Fight against al-Shabaab tests resolve of the African Union

Even as events in Keyna were unfolding, the African Union military is fighting a brutal and deadly war hundreds of miles to the north in Somalia

By Mark Doyle  /  The Observer

The men with AK-47 rifles ran fast in the other direction as the patrol by African Union troops I was with entered the village of Gobweyn, a stronghold of the al-Shabaab militia in southern Somalia, I had just crossed the frontline from Somalia’s southern port city of Kismayo, which was taken from al-Shabaab a year ago and is still held by the 17,000-strong multinational African Union force.

“Look! Over there!,” shouted a corporal from the west African state of Sierra Leone, one of the smaller contributors to the African Union Mission in Somalia (AMISOM). He pointed through the window slit of our armored car at some fast-moving, distant figures. “They are afraid when professionals come.” He was right, as far as this encounter went. Al-Shabaab avoids most direct confrontations with conventional armies.

AMISOM’s main role is to confront the al-Qaeda-affiliated al-Shabaab movement. The Somali government, although internationally recognized, is weak; its army is mostly a mixture of militias still loyal to quarreling warlords. Africa’s leaders did not want another Afghanistan on their doorstep, so they moved in with AMISOM — led by Uganda — seven years ago with a mandate and financial support from the UN.

The al-Shabaab militia, brought to world attention by its actions in Nairobi, is more than a radical Islamist group committing acts of terror. It is also by far the most powerful local army in Somalia. It controls more than half the country.

“If AMISOM left today,” said a Somalian journalist who asked not to be named for fear of reprisals, “al-Shabaab would take power in the capital, Mogadishu, tomorrow.”
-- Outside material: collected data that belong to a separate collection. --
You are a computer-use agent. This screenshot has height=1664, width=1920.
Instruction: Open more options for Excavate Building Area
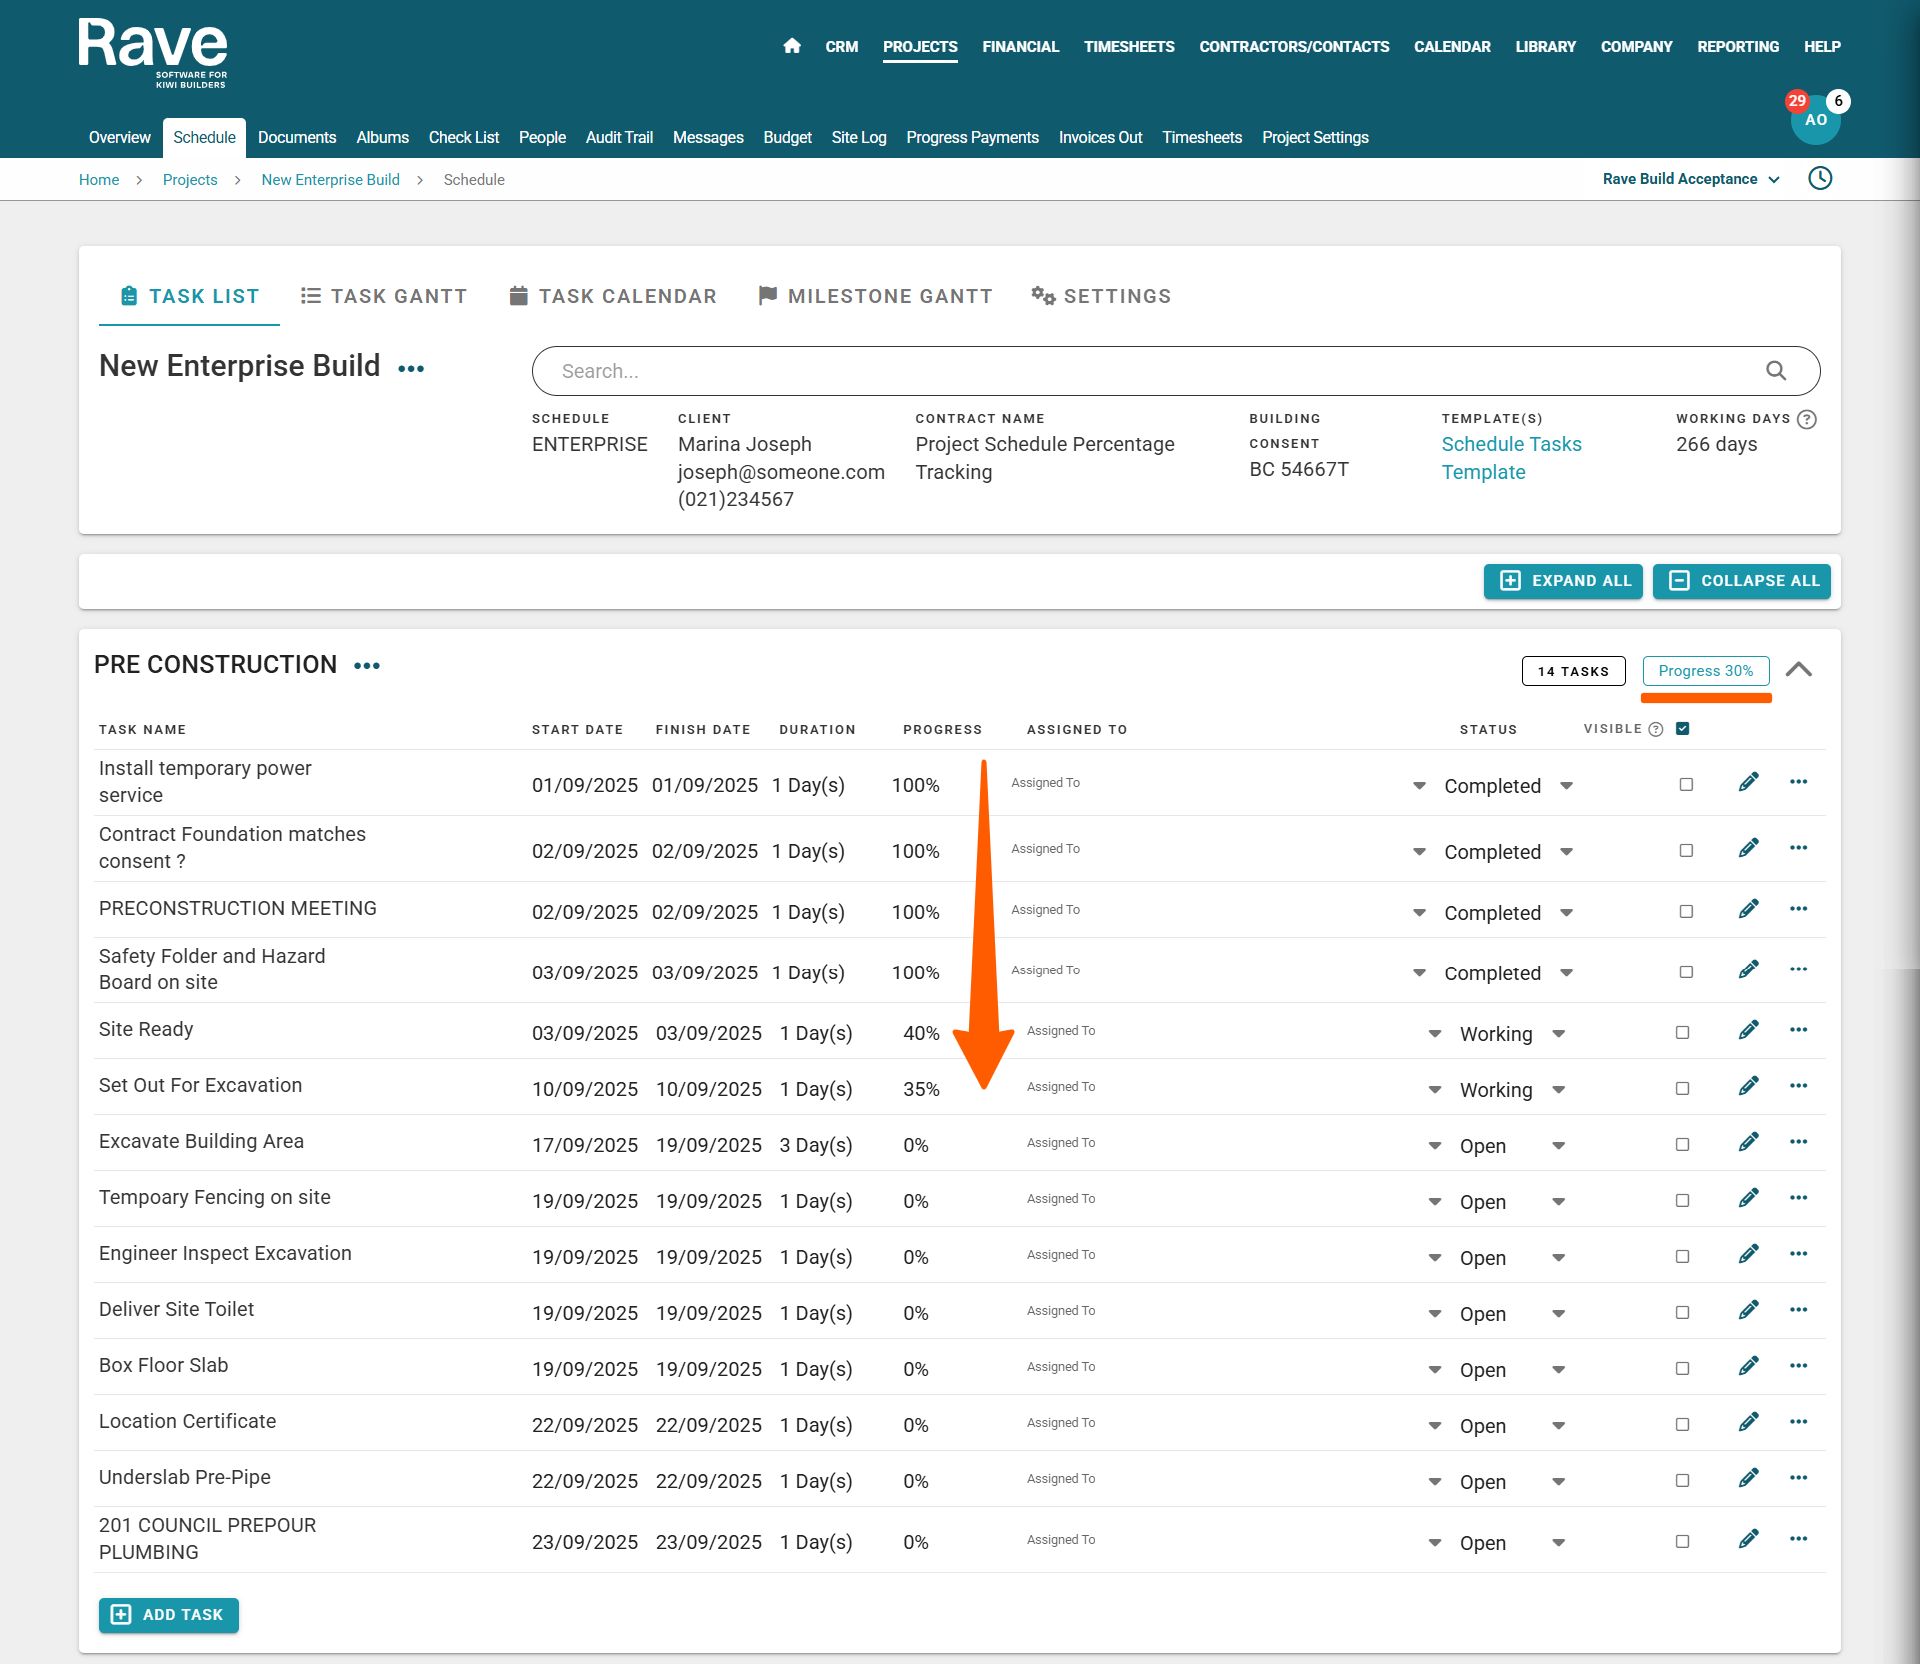[x=1798, y=1143]
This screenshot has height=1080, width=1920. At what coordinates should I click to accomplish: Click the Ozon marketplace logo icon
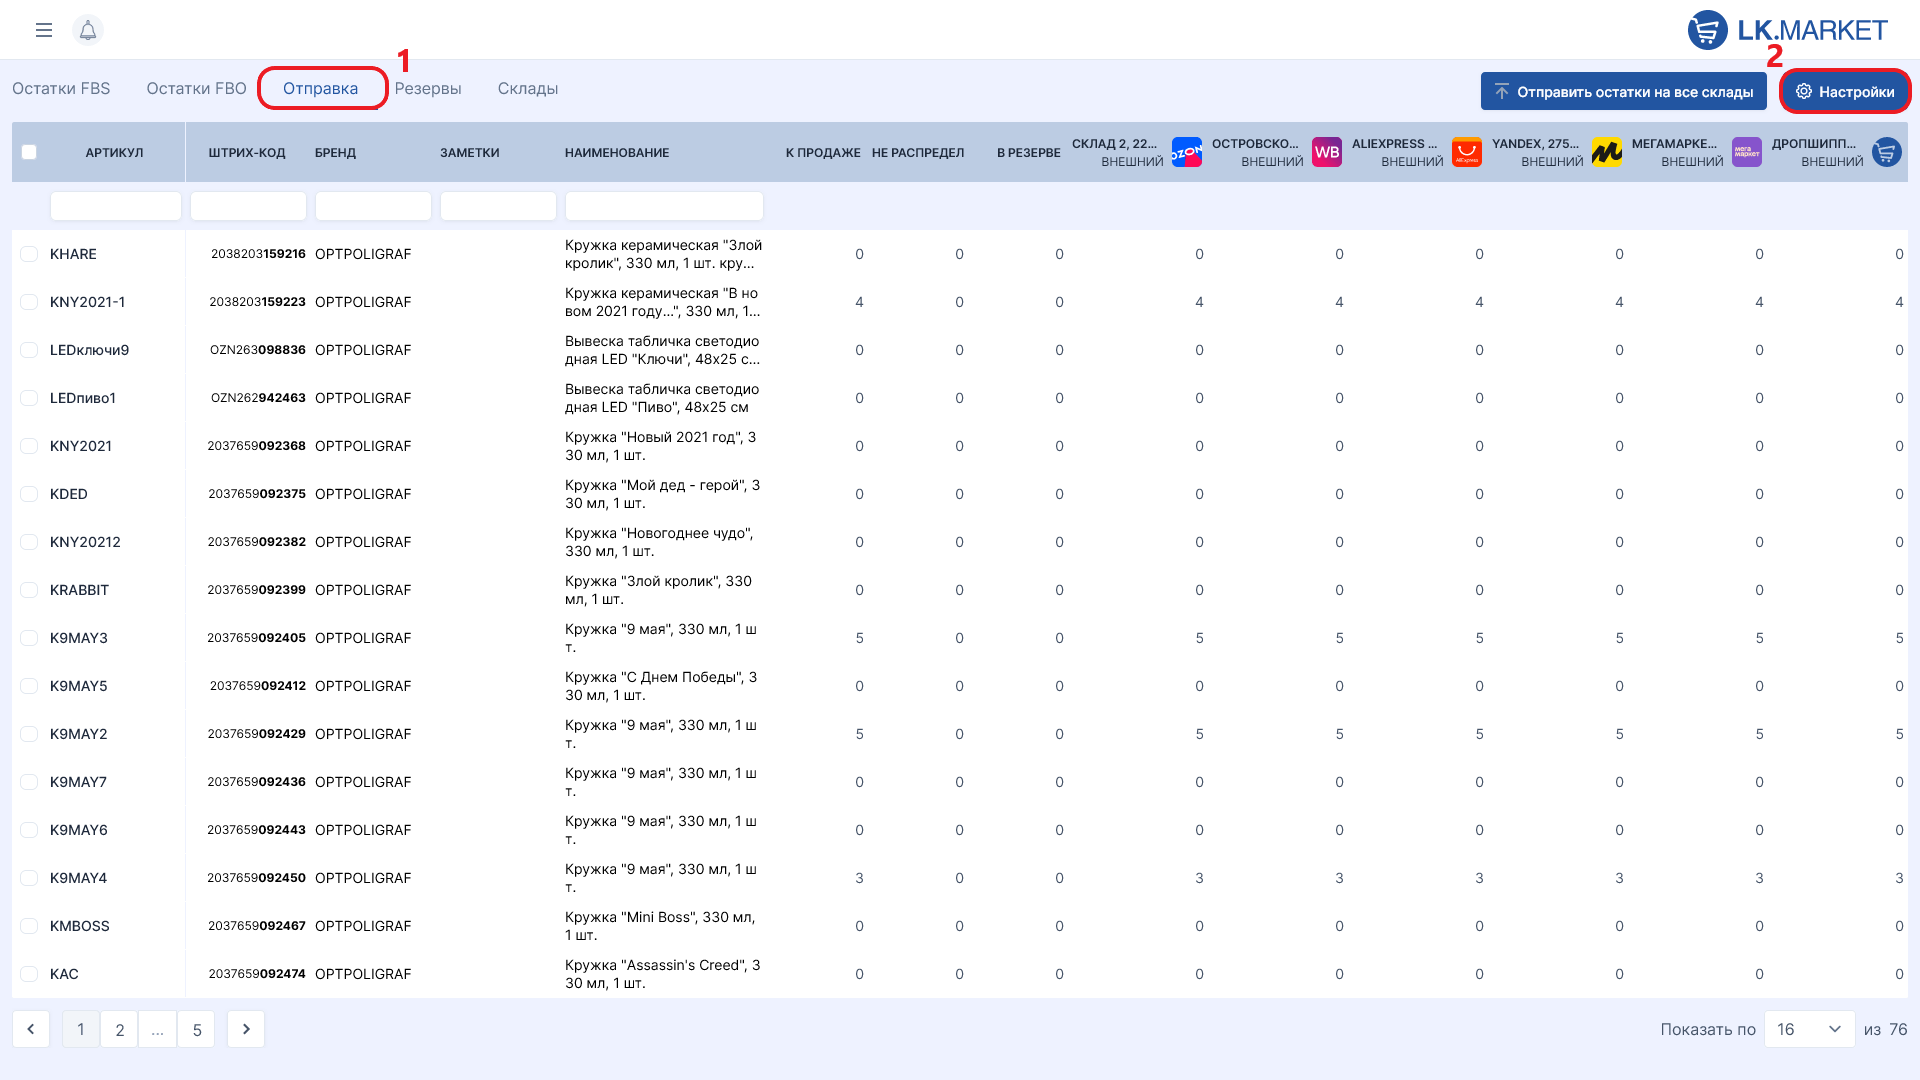(x=1186, y=152)
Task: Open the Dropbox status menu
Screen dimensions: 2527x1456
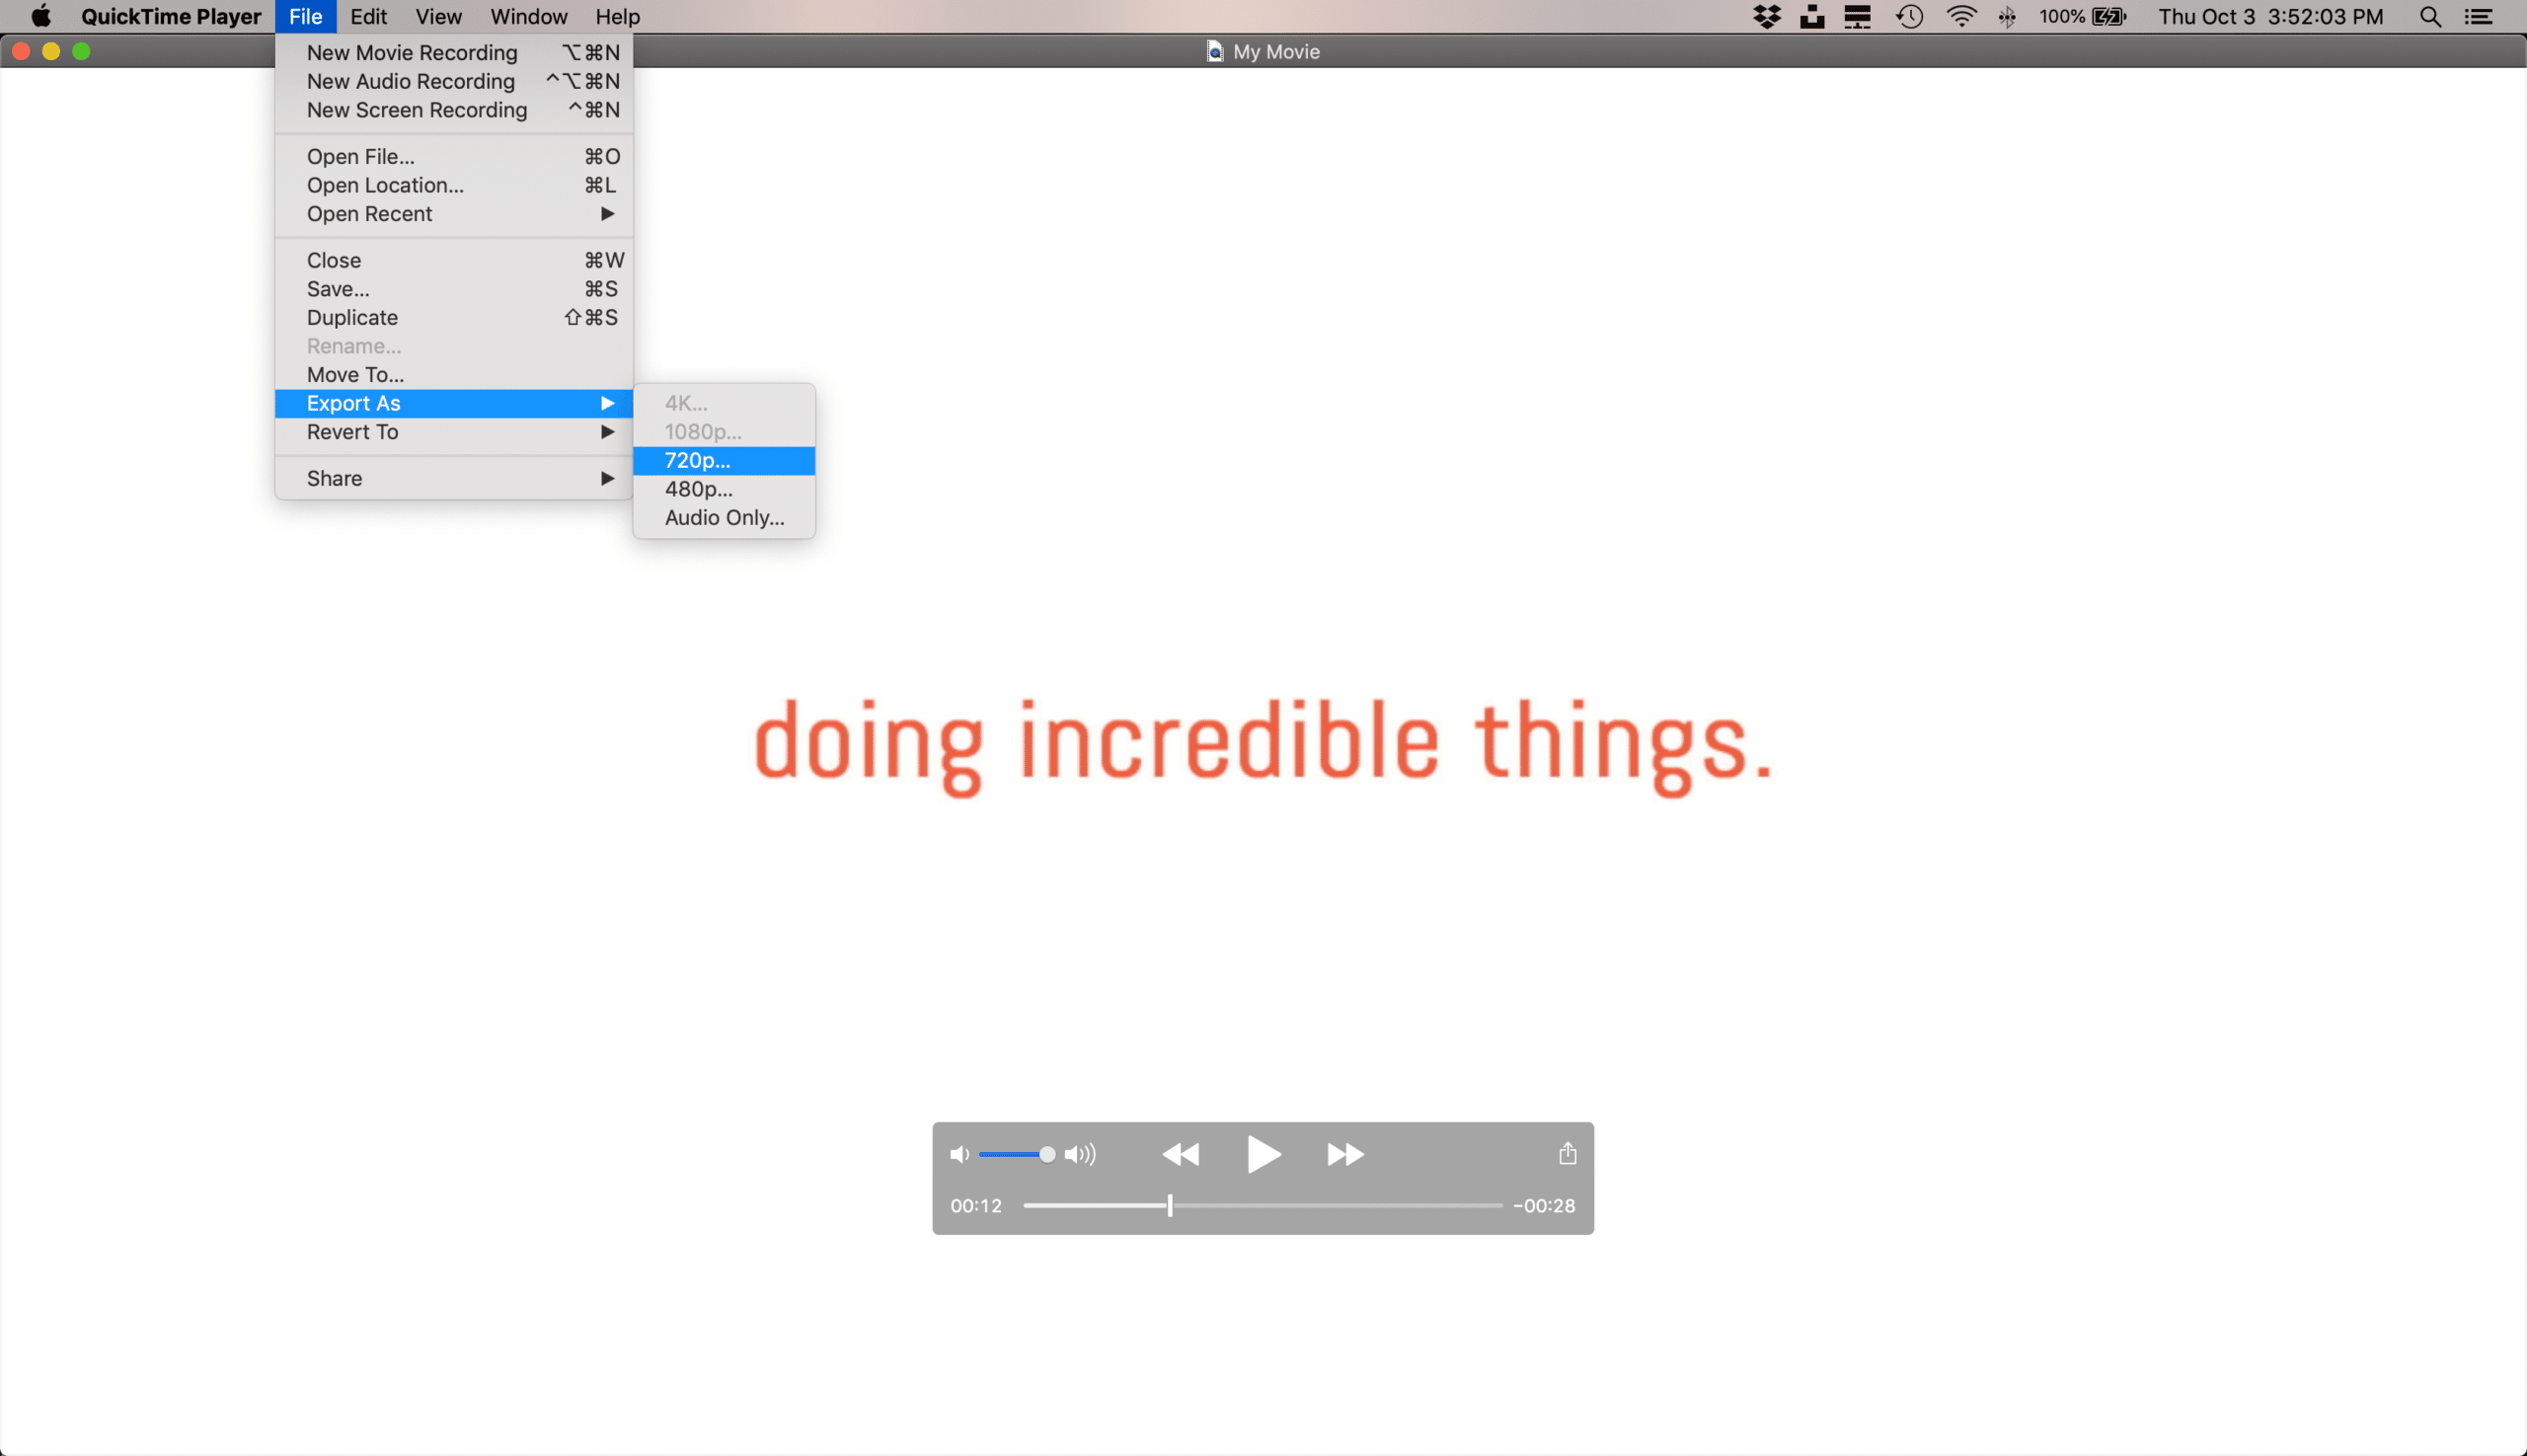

A clue to understanding al-Shabaab, and why it has such influence, is in its name. It means “The Youth” in Arabic. Somalia is a nation of 8 million and one of the poorest in the world. The vast majority of people here are under the age of 20. Although the Somali people have a proud history of nomadism, drought and food shortages have forced millions off the land they once shared with their beloved camels and endless skies.

Somalia is now a part of the modern world where jobs and income matter — and jihadists are recruiting. Mostly unemployed, poor and disenchanted by corrupt governments, Somalian youths are relatively easy to manipulate. A story is told in the excellent study of Somalia by James Fergusson — The World’s Most Dangerous Place — of a group of schoolboys who were tempted into joining al-Shabaab by being given a piece of fruit every day.


The social and economic crisis in Somalia is exacerbated — and to some extent caused — by clan warfare. It was hardly surprising that a radical Islamist movement saw this cauldron of problems as a happy hunting ground for recruits. Al-Shabaab is undoubtedly strong. It is capable of press-ganging local recruits and attracting foreign jihadists. However, I have seen no evidence it is genuinely popular. The al-Shabaab-held village of Gobweyn was not a good place for me to make a judgment on this. Arriving in a cloud of dust in an armored car, and wearing a bright blue “Press” flakjacket and helmet is not the best way to find honest interviewees — in Somalia or anywhere else. The only man who would talk to me seemed nonchalant about our arrival and continued sitting by a roadside shack from the moment the soldiers and I arrived to when we left in another cloud of dust.